AVS 47th International Symposium
    Nanotubes - Science and Applications Monday Sessions
       Session NM+NS-MoM

Paper NM+NS-MoM7
Single Wall Nanotube Probes for Structural and Functional Imaging in Fluid

Monday, October 2, 2000, 10:20 am, Room 309

Session: Carbon Nanotubes: Functionalization and Applications
Presenter: L. Chen, Harvard University
Authors: L. Chen, Harvard University
J. Hafner, Harvard University
C. Cheung, Harvard University
C.M. Lieber, Harvard University
Correspondent: Click to Email
Scanning force microscopy is a powerful tool for probing nanometer scale objects in fluid, ambient and vacuum environments. The contrast of SFM is based on the interaction between surface and probe which is additive over a wide spectrum of forces including Van der Waals, electrostatic and magnetic forces.
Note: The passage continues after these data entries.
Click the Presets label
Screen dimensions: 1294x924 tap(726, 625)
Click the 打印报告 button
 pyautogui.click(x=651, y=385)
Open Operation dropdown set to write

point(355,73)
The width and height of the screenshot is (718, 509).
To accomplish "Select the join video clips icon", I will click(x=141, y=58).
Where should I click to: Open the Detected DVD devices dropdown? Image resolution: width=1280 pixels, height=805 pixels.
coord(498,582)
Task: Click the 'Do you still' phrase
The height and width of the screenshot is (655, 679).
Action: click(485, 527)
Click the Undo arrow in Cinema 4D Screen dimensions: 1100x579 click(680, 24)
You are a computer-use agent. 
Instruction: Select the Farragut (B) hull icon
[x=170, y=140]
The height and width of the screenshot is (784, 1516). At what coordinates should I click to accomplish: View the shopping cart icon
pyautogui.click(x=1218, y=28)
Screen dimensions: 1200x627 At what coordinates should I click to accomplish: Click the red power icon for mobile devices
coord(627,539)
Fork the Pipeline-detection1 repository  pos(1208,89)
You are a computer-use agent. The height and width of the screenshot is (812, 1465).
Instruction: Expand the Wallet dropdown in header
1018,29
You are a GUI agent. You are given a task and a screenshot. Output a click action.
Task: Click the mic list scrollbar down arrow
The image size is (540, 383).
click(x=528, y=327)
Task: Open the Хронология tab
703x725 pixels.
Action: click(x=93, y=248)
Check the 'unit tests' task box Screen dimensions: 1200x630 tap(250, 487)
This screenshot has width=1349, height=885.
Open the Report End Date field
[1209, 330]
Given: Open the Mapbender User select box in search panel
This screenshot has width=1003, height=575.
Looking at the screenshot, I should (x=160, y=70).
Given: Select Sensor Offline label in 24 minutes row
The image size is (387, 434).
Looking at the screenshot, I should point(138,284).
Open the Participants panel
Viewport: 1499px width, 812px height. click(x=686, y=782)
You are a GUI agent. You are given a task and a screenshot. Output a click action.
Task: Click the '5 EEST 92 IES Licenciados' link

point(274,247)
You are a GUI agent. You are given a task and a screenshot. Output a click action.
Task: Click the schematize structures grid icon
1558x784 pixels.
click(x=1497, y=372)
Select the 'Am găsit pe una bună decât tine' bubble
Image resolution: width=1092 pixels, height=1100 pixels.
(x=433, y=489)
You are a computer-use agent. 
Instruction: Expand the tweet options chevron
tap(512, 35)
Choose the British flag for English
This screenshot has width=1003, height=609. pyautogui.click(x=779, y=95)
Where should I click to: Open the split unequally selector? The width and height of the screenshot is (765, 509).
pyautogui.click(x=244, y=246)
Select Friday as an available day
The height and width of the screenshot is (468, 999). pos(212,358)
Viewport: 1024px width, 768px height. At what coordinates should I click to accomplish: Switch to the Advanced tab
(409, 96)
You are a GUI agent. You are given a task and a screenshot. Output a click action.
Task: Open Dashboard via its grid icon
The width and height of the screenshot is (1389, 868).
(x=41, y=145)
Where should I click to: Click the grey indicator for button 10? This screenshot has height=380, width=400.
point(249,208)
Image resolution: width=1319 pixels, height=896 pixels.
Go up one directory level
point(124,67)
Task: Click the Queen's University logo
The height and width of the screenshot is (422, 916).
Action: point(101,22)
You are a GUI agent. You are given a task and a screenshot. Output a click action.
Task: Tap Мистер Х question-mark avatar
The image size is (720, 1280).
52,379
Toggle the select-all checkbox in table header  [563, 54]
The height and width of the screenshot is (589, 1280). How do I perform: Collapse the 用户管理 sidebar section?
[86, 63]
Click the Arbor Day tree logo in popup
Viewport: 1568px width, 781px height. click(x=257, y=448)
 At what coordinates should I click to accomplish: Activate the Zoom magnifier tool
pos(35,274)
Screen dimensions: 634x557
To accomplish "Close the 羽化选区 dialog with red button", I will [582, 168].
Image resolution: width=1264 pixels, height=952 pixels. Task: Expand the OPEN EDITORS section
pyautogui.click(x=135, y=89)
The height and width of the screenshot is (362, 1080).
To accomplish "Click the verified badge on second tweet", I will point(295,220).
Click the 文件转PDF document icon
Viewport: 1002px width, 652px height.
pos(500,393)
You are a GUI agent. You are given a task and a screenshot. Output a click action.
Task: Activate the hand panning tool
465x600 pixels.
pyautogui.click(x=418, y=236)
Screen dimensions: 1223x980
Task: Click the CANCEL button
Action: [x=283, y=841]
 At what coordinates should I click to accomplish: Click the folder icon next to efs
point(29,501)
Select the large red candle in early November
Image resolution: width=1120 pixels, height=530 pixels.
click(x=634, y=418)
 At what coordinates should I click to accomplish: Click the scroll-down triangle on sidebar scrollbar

Therefore, the resolution of SFM imaging greatly depends on the geometrical and mechanical properties of the probes. Carbon nanotubes make potentially ideal tips for SFM. First, carbon nanotubes can give unprecedented high resolution in structural imaging because of the intrinsic small diameters, high aspect ratio and reversible buckling. Second, carbon nanotubes can be functionalized to give chemically well-defined SFM probes, which enables functional or chemically sensitive imaging. Here we report recent progress in addressing critical issues associated with nanotube probes including the preparation of nanotube tips, structural imaging in fluid, and the functionalization of nanotube ends. Nanotube probes have been prepared by chemical vapor deposition (CVD) on commercial cantilever-probe surfaces. CVD nanotube probes have been used to image individual molecules of supercoiled DNA plasmid pBR322 on mica-fluid interface with high resolution. The relaxation of the supercoiled molecules was observed in real time in aqueous buffer solution. The chemical functionality of the nanotube end group was identified as carboxylic groups, by carrying out force titration experiments. Nanotube probes have been functionalized with synthetic oligonucleotides, and the resulting probes were capable of recognizing complementary oligonucleotide strands on surfaces. The force needed to unbind the 14 base pair duplexes was shown to be 450pN, which is in agreement with previous chemical force microscopy measurements.